И вот так он превращается из Джио в человека Казалези.
В темноте этой комнаты легко забыть о том, кто мы есть во внешнем мире, но это была временная отсрочка. Все это закончится, а я все никак не могу заставить себя задуматься о том, что будет потом.
Джио поворачивается ко мне, и я сажусь на колени на краю кровати. Он притягивает мой рот к своему и крепко целует меня. Тепло разливается по телу, и я уже готова умолять его остаться еще ненадолго, как вдруг звонит его телефон.
Он взглянул на него и выругался про себя. — Мне нужно идти.

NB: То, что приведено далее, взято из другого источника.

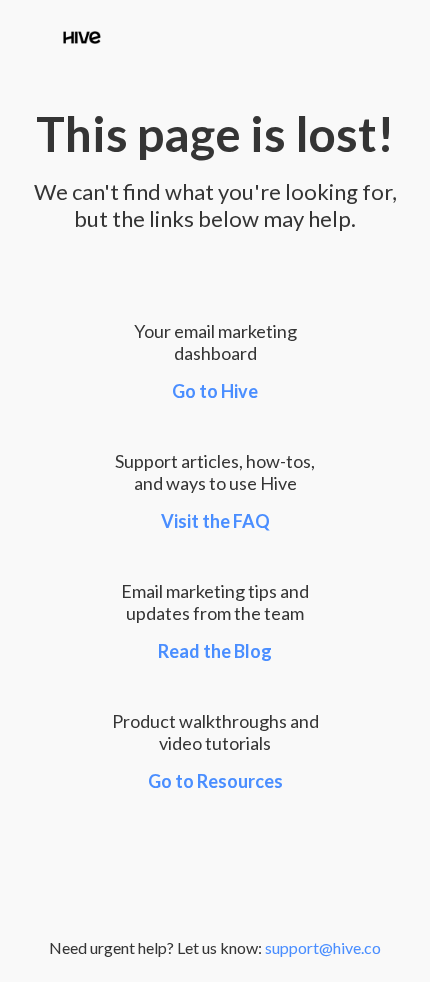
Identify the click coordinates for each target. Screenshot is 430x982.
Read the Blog (215, 651)
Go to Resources (215, 781)
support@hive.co (323, 947)
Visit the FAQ (215, 521)
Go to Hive (215, 391)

— Пожалуйста, будь осторожен.
Он встречает мой взгляд и мягко улыбается. — Я обещаю, пикколина. Держись подальше от неприятностей, пока меня нет.
После его ухода я никак не могу заснуть, поэтому еще час валяюсь в постели, а потом рано утром отправляюсь на завтрак. Я решаю пожарить картошку, чтобы к приходу Томмазо приготовить фриттату с козьим сыром и вялеными помидорами и подать ее с картошкой и листовым салатом.
Когда я прихожу на кухню, Поло уже там.
— Рано встал? — спрашиваю я, подходя к эспрессо-кофеварке. После инцидента в столовой, от воспоминаний о котором меня до сих пор бросает в пот, я его почти не видела, поэтому неловко избегаю смотреть ему в глаза.
— Да. День будет долгим, — говорит он, делая глоток капучино. — Я хотел бы набраться сил.
— Ну, Джорджио на сегодня ушел, так что если понадобится помощь, дай мне знать. — Я завариваю эспрессо и жду, когда шум закончится, прежде чем спросить: — Ты в последнее время часто выходишь из здания кастелло, верно? Что-то происходит?
Он фыркает. — Просто кое-какие дела с моей расширенной семьей. Мне пришлось позаботиться о некоторых вещах, но сейчас все в порядке.
— Я рада это слышать.
УДАР!
Я оборачиваюсь на звук и вижу, что керамическая кружка Поло разлетелась по полу.
Он ругается под нос и тянется за полотенцем, бросая на меня странный взгляд. Он выглядит усталым, под глазами темные мешки. — Я нервничаю. Слишком много экспрессо.
Он опускается на землю и начинает вытирать пролитый кофе.
— Не волнуйся, это бывает. — Я опускаюсь на колени и помогаю ему навести порядок, но мои движения замедляются, когда я замечаю, как дрожит его рука.
— С тобой все в порядке?
Он заканчивает убирать разлитое и спешит к раковине с грязным полотенцем.
— Я в порядке, — говорит он, повернувшись ко мне спиной. Закончив мыть руки, он берет чистое полотенце, чтобы вытереть их, и бросает его на стойку.
Я смотрю на его спину. Он такой напряженный. Интересно, почему?